▸ SOURCE EXCERPT:
Saturday, November 17, 2007

Coronation of Elizabeth II

There's an interesting piece in the Telegraph about the Coronation Ceremony of Elizabeth II:
On June 2, 1953, four Knights of the Garter held a canopy over the head of the Queen. What came next we were not allowed to see.
I have just watched a remarkable Technicolor film of the Coronation - which has quite a different flavour from the black and white images we are accustomed to. It is available on DVD under the title A Queen is Crowned. But I had not at first noticed that at the moment the canopy is raised, the continuity is cut.
The voice of Laurence Olivier, speaking a text by Christopher Fry, announces: "The hallowing, the sacring." The ceremonial that comes next, which we were forbidden to see on film, is the anointing. Oil is poured from an eagle-shaped ampulla, or flask, into a spoon. The spoon is the only piece of Coronation regalia surviving from the Middle Ages. The Archbishop of Canterbury anoints the monarch on the forehead, breast and hands.
The camera then picks up the narrative again, as the Queen is clothed with a wide-sleeved cloth-of-gold tunic reaching the ankles. It is gathered with a golden girdle. The young Queen looks like a figure in some Japanese play, walking in this wide, stiff gown to receive a jewelled sword, which she holds point upwards, swearing to defend widows and orphans. It is then placed on the altar.
There is a great deal of this sort of thing, and it is not laughable. I knew about the orb. "Receive this orb set under the Cross, and remember that the whole world is subject to the power and empire of Christ our Redeemer," the archbishop says. But I didn't know about the wide, golden bracelets placed on the sovereign's wrists as she sits on the Coronation Chair. They signify sincerity and wisdom.

▸ OBJECTIVE:
From the coronation piece, output the part that opens with the words containing "Saturday, November 17, 2007" and closes with "allowed to see.". Copy it word for word. The material that comes next is separate from the coronation piece.

▸ DATA PROVIDED:
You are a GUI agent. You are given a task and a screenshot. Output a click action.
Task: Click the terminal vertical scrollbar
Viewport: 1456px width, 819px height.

▸ FINAL RESULT:
Saturday, November 17, 2007

Coronation of Elizabeth II

There's an interesting piece in the Telegraph about the Coronation Ceremony of Elizabeth II:
On June 2, 1953, four Knights of the Garter held a canopy over the head of the Queen. What came next we were not allowed to see.